Guy Bertrand Mapangou, installant Cyriaque Mvourandjiami, le nouveau DG du CNOU, le 23 avril 2018 à Libreville. © Gabonreview

 

Cyriaque Mvourandjiami, Guy Bertrand Mapangou et Aubert-Aimé Ndjila, le 23 avril 2018. © Gabonreview

Son style de gestion n’a pas forcément fait l’unanimité, en témoigne les accusations et grèves à répétition lancées par les agents ces dernières années. Aubert-Aimé Ndjila n’est plus directeur du CNOU. A sa place a été nommé, le 12 avril dernier, un ancien du secrétariat général de la présidence de la République, Cyriaque Mvourandjiami, qui a été installé dans ses nouvelles fonctions le lundi 23 avril par Guy Bertrand Mapangou, le ministre d’Etat en charge de l’Enseignement supérieur.

Anciennement SGA2 de la présidence de la République, chargé du Patrimoine et de l’Intendance, le nouveau DG du CNOU sait qu’il a fort à faire. La structure dont il hérite n’a pas cessé d’être confronté ces derniers temps à des tensions de trésorerie qui l’empêchent d’honorer ses missions. C’est notamment le cas des campus universitaires, fermés depuis plus de deux ans, ou des restaurants universitaires dont la réouverture, il y a quelques mois, a contraint les responsables à faire certains choix, dont l’augmentation du prix du ticket pour ne pas tourner à perte.

S’il n’a pas manqué de féliciter son prédécesseur pour le travail abattu ces dernières années, Cyriaque Mvourandjiami lui a promis de poursuivre les chantiers lancés, tout en restant à l’écoute des agents, dont il s’est dit prêt à entendre les critiques et recueillir les propositions d’amélioration des services. «Nous avons une grande responsabilité vis-à-vis des étudiants, a adressé le nouveau DG du CNOU aux représentants des agents.

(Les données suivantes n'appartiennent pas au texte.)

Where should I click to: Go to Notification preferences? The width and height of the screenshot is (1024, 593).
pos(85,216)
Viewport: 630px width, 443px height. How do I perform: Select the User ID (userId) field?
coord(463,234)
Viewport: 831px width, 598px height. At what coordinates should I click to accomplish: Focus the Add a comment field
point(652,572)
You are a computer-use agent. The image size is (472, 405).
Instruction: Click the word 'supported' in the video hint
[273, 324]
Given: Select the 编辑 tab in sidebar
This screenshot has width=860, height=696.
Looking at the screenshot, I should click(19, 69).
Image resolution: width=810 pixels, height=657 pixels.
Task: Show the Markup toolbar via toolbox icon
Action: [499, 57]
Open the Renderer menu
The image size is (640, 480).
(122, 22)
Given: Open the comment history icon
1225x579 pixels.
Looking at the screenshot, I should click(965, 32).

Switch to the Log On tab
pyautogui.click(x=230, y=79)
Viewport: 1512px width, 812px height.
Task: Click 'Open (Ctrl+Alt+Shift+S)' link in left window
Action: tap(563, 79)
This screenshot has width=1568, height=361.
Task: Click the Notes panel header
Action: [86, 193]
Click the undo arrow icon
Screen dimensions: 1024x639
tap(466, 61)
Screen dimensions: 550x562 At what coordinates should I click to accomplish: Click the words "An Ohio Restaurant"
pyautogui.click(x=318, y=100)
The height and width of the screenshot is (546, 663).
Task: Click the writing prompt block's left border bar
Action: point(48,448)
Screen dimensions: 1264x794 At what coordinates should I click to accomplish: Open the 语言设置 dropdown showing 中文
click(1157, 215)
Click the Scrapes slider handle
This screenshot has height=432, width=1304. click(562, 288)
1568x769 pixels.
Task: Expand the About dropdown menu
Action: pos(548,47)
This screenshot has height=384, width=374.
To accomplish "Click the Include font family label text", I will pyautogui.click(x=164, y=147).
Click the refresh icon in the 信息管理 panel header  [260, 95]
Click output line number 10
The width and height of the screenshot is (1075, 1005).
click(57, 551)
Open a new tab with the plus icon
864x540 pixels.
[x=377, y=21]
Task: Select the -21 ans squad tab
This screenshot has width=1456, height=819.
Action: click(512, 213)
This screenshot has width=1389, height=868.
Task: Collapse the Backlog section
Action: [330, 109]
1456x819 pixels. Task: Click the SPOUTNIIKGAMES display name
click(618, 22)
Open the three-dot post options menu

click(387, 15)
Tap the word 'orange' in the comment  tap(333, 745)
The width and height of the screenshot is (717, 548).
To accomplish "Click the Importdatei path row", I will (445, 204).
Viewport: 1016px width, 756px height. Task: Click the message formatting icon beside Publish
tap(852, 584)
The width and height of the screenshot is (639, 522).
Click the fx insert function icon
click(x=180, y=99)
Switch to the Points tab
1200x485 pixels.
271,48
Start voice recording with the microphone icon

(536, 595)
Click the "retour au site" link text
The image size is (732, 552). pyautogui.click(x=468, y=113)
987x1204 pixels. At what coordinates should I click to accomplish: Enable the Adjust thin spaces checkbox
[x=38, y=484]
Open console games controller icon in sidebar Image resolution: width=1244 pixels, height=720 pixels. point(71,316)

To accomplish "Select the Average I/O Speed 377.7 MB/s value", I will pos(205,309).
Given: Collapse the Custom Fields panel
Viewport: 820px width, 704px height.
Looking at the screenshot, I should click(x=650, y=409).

Il est donc nécessaire que chacun de nous fasse une introspection, pour que nous puissions tous regarder dans le même sens afin que le CNOU puisse retrouver ses lettres de noblesse»

Procédant à l’installation officielle du nouveau patron du CNOU dans ses fonctions, Guy Bertrand Mapangou lui a rappelé les attentes du gouvernement vis-à-vis de la structure dont il a acquis la charge. Pour le ministre d’Etat en charge de l’Enseignement supérieur, l’une des premières attentes des autorités est «l’amélioration des conditions de vie et la sécurité des étudiants dans les campus universitaires». Nul doute que le gouvernement veillera davantage à la gestion des fonds récoltés par la structure.

L’ex-DG, Aubert-Aimé Ndjila a passé 7 ans à la tête du CNOU. Une meilleure gestion de cette structure passerait également par la limitation du nombre d’années pour chaque directeur général.